**PROBLEMS TO SOLVE**
(1) Condense the paragraph of the Neue Rheinische Zeitung page that begins "From the very beginning, differences arose" into a short bulleted list that keeps its main facts.
(2) Copy out the text of the Neue Rheinische Zeitung page from "From the very" to "own personal means.".

**PAGE EXCERPT**
Special pages :
Articles of the Neue Rheinische Zeitung Company
Printed according to the leaflet
Published in English for the first time in Marx-Engels Collected Works, Volume 7
The meeting of the shareholders who financed the Neue Rheinische Zeitung was held at the end of May 1848, and a provisional committee was elected consisting of Hermann Korff, Karl Wächter and Georg Weerth who apparently undertook the final editing of the Articles. The document was discussed at meetings of shareholders on June 18 and 21; in July, the Articles, printed as a separate pamphlet by Wilhelm Clouth, were sent to the shareholders.
From the very beginning, differences arose between shareholders and editorial board. Many of the shareholders, displeased at the revolutionary trend of the newspaper, refused their contributions. They were particularly disturbed by the articles in defence of the proletarian uprising in Paris in June 1848. This led to the editor-in-chief, Marx, seeking other financial sources (the aid of the German and Polish democrats etc.) including his own personal means.
From today for a period of five years, a limited joint-stock company is formed for the purpose of publishing a daily newspaper under the title Neue Rheinische Zeitung. Organ der Demokratie.

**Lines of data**
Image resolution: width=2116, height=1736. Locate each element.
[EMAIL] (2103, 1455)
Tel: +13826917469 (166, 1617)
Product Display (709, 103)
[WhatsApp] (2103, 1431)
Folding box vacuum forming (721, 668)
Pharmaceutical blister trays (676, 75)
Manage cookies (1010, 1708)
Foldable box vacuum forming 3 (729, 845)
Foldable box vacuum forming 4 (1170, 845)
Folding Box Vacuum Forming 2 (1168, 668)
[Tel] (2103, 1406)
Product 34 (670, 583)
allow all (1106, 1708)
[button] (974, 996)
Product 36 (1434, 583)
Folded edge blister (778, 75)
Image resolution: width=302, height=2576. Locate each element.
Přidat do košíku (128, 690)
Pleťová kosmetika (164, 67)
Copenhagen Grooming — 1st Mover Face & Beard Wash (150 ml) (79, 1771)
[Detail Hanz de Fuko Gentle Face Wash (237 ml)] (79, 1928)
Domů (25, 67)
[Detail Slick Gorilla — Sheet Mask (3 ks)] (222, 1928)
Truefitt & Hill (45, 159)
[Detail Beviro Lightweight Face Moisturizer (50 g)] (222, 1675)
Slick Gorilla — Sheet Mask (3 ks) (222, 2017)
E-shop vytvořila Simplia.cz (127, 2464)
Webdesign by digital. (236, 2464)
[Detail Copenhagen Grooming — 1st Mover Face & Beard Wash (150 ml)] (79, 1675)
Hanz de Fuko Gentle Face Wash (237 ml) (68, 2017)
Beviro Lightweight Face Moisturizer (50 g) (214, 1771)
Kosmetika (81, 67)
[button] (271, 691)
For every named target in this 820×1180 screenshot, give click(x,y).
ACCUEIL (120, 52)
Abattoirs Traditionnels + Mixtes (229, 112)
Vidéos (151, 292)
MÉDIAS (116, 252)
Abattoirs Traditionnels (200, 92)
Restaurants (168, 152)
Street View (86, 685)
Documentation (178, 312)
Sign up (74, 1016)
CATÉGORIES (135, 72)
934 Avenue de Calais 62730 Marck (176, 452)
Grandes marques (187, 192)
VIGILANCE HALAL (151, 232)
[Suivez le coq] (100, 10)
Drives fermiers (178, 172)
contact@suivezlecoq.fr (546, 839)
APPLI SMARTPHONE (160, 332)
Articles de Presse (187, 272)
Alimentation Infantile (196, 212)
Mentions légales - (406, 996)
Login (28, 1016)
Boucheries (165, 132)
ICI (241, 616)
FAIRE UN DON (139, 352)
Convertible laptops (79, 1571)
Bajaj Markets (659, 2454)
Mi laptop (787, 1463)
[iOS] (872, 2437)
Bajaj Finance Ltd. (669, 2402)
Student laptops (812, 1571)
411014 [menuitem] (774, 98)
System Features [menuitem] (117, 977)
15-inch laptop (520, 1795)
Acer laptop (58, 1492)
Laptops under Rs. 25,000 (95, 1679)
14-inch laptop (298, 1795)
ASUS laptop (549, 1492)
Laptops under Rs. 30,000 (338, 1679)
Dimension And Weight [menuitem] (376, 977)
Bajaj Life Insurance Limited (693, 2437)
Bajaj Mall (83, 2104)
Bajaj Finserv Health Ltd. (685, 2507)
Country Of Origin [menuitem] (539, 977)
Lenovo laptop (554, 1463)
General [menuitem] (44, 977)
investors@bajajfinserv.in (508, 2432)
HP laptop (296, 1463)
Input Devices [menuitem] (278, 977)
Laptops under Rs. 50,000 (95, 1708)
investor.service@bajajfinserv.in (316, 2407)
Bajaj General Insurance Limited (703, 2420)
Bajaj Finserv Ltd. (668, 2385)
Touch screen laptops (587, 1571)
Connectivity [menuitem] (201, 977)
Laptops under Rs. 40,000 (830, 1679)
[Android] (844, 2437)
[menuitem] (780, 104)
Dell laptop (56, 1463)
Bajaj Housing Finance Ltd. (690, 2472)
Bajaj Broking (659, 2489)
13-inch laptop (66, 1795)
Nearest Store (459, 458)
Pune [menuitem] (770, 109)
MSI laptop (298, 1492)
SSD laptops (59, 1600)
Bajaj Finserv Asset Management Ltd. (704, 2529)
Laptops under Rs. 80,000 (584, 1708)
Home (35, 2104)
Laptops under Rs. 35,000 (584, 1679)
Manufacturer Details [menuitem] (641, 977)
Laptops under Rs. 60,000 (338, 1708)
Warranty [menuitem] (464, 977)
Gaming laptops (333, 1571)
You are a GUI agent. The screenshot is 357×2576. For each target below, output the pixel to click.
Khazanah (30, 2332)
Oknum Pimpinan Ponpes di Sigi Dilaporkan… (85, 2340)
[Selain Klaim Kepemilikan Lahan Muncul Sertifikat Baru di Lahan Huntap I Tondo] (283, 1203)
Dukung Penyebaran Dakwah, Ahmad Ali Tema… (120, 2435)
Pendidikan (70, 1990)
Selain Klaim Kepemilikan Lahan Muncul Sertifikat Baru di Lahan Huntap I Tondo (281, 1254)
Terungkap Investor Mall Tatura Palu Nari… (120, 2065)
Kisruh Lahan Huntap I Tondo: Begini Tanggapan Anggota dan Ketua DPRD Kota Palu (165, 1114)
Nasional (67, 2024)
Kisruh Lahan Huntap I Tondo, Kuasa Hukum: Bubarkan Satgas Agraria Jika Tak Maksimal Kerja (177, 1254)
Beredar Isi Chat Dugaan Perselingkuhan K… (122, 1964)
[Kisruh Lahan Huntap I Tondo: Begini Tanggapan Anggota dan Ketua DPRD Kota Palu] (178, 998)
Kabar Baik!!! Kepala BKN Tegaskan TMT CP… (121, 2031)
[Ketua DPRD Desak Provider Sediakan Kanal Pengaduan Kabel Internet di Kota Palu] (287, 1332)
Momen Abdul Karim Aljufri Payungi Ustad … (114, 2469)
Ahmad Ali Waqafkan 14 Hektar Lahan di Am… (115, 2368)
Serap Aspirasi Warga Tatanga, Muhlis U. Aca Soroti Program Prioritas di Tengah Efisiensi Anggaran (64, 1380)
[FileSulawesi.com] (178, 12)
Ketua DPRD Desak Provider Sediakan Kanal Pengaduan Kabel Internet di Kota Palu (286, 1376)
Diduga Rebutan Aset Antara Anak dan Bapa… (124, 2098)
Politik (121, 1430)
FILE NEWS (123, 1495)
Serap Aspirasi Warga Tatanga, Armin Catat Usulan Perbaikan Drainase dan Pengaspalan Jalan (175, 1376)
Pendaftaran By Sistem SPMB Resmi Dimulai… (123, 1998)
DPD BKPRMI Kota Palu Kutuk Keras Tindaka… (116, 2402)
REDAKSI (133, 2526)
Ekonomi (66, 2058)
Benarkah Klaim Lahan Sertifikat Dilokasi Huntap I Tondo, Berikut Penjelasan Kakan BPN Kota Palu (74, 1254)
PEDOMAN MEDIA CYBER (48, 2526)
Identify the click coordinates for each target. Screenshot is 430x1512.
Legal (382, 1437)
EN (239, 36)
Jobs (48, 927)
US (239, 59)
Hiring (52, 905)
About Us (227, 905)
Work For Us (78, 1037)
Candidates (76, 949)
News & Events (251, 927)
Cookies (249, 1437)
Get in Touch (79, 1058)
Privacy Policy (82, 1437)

**ANSWERS GIVEN**
(1)
- Shareholders and the editorial board disagreed from the start.
- Many shareholders disliked the paper's revolutionary trend and withheld their contributions.
- Articles defending the June 1848 proletarian uprising in Paris disturbed them most.
- Editor-in-chief Marx therefore sought other funding, including help from German and Polish democrats and his own personal means.

(2)
From the very beginning, differences arose between shareholders and editorial board. Many of the shareholders, displeased at the revolutionary trend of the newspaper, refused their contributions. They were particularly disturbed by the articles in defence of the proletarian uprising in Paris in June 1848. This led to the editor-in-chief, Marx, seeking other financial sources (the aid of the German and Polish democrats etc.) including his own personal means.